Rare genetic disease offers insight into common cancers
Fanconi anemia is a recessive genetic condition in which patients’ cells are unable to repair DNA damage.
Fanconi anemia is a recessive genetic disorder affecting 1 in 350,000 babies, which leaves cells unable to repair damaged DNA. This lack of repair puts Fanconi anemia patients at high risk for developing a variety of cancers, especially leukemias and head and neck cancer. Cruelly, the condition also nixes the use of an entire class of cancer drugs, namely drugs like mitomycin C that act by encouraging DNA to crosslink together like sticky strands of bread dough – generally, healthy cells can repair a few crosslinks whereas cancer cells cannot and so are killed. However, Fanconi anemia patients are unable to repair the damage done to healthy or cancerous cells done by these drugs and so treatment with mitomycin C is frequently fatal.

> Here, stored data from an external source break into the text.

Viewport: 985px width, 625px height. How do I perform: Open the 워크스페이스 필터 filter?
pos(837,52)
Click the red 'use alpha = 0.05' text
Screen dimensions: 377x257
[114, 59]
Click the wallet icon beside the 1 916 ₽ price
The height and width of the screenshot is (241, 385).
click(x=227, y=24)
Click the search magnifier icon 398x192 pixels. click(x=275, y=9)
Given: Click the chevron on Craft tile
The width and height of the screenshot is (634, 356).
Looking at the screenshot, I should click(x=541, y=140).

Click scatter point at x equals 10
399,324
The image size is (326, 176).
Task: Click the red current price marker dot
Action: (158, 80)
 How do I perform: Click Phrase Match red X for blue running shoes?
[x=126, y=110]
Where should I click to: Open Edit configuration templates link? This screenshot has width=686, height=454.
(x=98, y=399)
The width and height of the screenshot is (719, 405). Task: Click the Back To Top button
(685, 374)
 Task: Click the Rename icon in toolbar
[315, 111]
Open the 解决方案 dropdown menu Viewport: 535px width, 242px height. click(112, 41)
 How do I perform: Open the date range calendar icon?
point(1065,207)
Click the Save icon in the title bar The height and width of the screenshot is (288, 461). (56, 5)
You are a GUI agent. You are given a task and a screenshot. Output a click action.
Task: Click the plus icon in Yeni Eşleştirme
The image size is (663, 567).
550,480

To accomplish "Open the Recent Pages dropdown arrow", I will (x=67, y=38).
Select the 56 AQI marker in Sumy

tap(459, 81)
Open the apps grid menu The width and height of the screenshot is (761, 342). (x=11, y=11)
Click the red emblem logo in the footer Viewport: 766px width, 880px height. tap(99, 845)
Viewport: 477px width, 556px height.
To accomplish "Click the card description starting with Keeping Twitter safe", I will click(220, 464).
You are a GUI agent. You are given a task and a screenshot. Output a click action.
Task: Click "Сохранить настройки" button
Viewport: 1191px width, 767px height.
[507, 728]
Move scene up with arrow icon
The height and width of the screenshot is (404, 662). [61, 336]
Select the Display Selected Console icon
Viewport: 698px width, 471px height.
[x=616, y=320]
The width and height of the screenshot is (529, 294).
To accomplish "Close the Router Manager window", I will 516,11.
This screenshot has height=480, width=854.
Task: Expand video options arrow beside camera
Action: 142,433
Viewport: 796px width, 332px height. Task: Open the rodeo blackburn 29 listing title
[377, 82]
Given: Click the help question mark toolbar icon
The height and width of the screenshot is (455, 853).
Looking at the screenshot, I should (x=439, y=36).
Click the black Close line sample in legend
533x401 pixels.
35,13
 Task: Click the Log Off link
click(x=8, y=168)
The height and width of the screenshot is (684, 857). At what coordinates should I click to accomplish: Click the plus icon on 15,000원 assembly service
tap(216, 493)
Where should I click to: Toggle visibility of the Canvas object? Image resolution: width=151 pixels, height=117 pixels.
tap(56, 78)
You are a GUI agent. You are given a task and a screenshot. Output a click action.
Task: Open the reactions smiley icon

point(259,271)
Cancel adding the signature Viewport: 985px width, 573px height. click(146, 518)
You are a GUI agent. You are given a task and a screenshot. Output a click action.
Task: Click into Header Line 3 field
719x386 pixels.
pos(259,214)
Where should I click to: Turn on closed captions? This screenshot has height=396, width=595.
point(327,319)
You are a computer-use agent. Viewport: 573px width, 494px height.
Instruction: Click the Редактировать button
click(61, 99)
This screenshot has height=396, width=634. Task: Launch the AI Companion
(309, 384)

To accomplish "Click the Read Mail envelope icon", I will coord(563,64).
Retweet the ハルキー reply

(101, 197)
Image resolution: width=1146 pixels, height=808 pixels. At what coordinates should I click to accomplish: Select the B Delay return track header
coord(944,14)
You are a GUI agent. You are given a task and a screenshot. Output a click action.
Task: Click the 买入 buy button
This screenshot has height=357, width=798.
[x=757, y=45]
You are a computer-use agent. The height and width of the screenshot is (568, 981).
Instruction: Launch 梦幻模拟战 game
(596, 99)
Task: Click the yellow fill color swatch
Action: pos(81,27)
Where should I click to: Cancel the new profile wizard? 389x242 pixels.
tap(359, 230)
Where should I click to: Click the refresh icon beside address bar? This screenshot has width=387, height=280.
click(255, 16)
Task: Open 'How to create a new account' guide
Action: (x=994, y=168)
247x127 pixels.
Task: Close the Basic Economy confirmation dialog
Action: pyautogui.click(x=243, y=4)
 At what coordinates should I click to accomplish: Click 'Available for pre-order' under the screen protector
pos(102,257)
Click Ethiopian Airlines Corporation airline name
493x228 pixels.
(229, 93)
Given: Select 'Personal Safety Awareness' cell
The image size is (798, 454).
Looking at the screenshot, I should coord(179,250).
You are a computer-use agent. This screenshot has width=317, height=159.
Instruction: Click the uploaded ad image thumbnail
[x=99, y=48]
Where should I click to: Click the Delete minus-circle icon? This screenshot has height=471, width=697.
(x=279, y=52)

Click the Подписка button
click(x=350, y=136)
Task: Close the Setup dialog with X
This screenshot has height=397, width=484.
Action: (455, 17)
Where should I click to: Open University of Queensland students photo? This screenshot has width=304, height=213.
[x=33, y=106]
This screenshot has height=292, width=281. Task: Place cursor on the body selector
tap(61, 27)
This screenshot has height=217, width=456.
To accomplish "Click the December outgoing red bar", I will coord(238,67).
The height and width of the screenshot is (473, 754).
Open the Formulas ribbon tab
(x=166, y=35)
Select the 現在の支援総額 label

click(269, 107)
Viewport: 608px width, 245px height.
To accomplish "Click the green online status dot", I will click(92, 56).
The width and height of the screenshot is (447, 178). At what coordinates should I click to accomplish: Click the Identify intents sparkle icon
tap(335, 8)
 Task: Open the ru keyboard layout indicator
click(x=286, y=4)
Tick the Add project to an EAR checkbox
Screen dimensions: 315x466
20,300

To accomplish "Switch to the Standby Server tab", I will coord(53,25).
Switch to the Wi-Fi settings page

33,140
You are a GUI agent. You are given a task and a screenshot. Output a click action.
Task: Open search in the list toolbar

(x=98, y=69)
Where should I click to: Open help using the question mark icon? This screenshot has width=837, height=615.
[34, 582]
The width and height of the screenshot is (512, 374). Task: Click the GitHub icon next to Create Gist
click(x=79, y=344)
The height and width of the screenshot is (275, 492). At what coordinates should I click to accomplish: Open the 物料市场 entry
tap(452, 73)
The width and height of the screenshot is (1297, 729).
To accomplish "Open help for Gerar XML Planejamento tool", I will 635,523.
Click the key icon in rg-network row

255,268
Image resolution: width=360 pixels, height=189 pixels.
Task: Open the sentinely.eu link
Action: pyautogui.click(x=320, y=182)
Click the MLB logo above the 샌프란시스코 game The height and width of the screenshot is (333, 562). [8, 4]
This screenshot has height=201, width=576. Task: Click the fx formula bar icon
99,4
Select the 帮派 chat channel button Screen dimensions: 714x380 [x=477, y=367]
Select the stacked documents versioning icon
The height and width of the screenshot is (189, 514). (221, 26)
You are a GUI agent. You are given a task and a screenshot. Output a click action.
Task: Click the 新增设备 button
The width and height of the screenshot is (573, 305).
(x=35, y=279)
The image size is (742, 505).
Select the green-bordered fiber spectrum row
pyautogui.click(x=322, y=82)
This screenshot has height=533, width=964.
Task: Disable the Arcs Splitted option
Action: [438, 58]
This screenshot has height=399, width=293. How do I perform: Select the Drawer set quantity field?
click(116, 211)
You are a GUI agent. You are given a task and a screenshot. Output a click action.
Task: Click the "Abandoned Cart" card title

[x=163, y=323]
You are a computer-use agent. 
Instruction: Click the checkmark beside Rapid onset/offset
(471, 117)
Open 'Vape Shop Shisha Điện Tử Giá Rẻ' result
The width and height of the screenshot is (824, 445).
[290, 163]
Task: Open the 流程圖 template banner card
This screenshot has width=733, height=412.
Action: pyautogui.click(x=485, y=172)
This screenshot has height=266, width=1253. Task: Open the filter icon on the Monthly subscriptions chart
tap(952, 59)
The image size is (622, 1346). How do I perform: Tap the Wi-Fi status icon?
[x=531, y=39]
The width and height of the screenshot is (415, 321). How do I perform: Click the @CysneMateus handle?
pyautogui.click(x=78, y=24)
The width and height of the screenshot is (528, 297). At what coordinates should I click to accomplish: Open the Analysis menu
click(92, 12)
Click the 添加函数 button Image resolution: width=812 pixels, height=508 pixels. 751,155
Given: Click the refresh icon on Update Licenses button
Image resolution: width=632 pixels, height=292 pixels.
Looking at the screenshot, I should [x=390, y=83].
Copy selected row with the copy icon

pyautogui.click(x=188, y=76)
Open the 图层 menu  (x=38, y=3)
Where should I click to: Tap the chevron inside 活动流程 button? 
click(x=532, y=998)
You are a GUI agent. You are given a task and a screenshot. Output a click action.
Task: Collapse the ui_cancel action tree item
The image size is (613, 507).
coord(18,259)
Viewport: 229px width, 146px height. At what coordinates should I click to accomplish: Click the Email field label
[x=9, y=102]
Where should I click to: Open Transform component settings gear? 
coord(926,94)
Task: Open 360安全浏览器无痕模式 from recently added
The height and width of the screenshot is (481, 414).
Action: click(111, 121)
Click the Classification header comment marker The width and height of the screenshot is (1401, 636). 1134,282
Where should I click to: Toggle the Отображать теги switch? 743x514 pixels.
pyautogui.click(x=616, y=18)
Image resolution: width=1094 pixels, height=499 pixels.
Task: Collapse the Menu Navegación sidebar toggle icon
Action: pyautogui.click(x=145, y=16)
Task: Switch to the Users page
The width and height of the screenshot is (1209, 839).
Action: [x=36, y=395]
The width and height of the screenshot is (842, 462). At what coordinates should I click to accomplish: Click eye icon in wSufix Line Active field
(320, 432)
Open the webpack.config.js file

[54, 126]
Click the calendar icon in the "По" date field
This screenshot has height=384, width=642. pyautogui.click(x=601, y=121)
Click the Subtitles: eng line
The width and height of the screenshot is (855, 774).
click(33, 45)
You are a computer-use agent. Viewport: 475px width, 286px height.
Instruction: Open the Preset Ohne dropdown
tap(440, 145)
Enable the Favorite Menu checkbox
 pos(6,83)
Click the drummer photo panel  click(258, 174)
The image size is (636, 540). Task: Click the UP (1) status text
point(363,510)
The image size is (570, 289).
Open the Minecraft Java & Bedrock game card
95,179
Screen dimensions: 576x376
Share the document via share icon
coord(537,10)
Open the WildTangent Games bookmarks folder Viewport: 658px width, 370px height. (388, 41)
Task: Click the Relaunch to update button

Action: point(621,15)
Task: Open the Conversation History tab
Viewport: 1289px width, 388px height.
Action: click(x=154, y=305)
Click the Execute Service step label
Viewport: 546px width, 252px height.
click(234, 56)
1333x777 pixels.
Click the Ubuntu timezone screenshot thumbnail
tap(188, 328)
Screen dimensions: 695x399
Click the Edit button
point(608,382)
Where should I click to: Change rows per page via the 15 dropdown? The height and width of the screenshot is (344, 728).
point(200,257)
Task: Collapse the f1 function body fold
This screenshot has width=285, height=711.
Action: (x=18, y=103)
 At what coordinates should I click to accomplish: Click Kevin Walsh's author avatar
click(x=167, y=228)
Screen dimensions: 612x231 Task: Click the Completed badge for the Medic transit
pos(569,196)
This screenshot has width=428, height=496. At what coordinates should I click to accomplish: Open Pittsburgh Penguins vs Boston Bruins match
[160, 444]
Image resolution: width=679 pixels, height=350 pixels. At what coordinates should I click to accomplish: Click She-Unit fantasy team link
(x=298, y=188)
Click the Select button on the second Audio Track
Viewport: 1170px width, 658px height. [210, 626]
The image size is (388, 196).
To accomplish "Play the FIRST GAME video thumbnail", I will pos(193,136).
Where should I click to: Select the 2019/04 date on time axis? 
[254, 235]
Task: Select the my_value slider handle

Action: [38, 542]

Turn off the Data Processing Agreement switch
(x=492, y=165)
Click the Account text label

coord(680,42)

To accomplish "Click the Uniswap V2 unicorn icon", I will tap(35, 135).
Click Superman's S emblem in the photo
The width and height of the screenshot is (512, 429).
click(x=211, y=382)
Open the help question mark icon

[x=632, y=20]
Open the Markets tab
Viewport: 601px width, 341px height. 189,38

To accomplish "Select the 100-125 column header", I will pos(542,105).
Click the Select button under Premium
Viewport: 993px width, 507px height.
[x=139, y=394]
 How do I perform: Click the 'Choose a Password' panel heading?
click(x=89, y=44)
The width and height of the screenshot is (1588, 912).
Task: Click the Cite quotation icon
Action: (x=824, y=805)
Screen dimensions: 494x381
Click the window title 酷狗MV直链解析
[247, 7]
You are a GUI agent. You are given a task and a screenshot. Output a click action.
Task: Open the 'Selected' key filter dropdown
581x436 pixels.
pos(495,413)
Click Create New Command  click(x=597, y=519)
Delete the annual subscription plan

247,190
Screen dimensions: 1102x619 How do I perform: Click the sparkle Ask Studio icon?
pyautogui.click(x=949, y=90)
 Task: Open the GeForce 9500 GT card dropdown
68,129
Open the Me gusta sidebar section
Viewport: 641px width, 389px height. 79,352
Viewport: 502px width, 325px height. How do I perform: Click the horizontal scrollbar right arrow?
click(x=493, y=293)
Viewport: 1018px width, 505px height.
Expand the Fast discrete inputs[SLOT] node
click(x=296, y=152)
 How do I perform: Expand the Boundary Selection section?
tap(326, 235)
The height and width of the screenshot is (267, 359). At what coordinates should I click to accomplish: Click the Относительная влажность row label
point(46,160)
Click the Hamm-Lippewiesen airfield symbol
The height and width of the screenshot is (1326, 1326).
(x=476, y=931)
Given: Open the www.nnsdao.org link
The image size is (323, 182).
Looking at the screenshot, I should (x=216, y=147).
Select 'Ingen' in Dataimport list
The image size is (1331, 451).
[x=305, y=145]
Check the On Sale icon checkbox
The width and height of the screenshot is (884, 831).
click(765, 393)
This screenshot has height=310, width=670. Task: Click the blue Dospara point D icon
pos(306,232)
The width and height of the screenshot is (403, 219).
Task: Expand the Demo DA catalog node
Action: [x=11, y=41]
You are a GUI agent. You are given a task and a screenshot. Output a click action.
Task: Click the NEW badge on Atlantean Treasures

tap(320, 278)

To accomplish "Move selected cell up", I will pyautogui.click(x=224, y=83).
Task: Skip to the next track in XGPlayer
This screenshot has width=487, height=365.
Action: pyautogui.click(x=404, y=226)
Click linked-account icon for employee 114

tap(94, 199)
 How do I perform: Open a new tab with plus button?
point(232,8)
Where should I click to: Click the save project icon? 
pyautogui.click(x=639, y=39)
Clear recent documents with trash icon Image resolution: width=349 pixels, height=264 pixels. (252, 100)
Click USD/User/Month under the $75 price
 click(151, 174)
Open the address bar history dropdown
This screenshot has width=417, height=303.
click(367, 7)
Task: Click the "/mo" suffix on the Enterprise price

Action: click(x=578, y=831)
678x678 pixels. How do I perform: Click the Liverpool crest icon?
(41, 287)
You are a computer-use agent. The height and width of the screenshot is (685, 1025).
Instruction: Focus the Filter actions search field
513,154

A University of Colorado Cancer Center study funded by the Fanconi Anemia Research Fund explored the effectiveness of a novel agent in preventing cancer in this population – namely, resveratrol as found in red wine. The results of this study will be presented at the 24th annual Fanconi Anemia Research Fund Scientific Symposium, September 27-30 at the Grand Hyatt Hotel in Denver, CO.
In fact, the findings may go far past Fanconi anemia.
"One of the Fanconi genes that is lost is BRCA2 – the same genetic loss that causes many breast cancers," says Robert Sclafani, PhD, investigator at the University of Colorado Cancer Center and professor of biochemistry and molecular genetics at the CU School of Medicine. "So one mystery is why Fanconi anemia patients don't get breast cancer. In Fanconi, every cell in the body is missing that gene – Fanconi is a very rare thing but it's telling us something about cancers that aren't so rare."
Sclafani's had already shown the effectiveness of resveratrol in treating head and neck cancer, and in this study explored the effect of resveratrol in Fanconi cell lines – could it prevent cancer by eliminating the cancer cells in Fanconi patients?
"It turns out that regular Fanconi cells aren't sensitive to resveratrol in the way they're sensitive to drugs like mitomycin C," Sclafani says. Instead, Sclafani hopes that additional mutations found in Fanconi head and neck cancer cells will make them sensitive to resveratrol in a way normal Fanconi cells are not. His recent results will be presented at the upcoming meeting.
"It's an interesting population," says Sclafani "and one that may hold information about many kinds of cancer."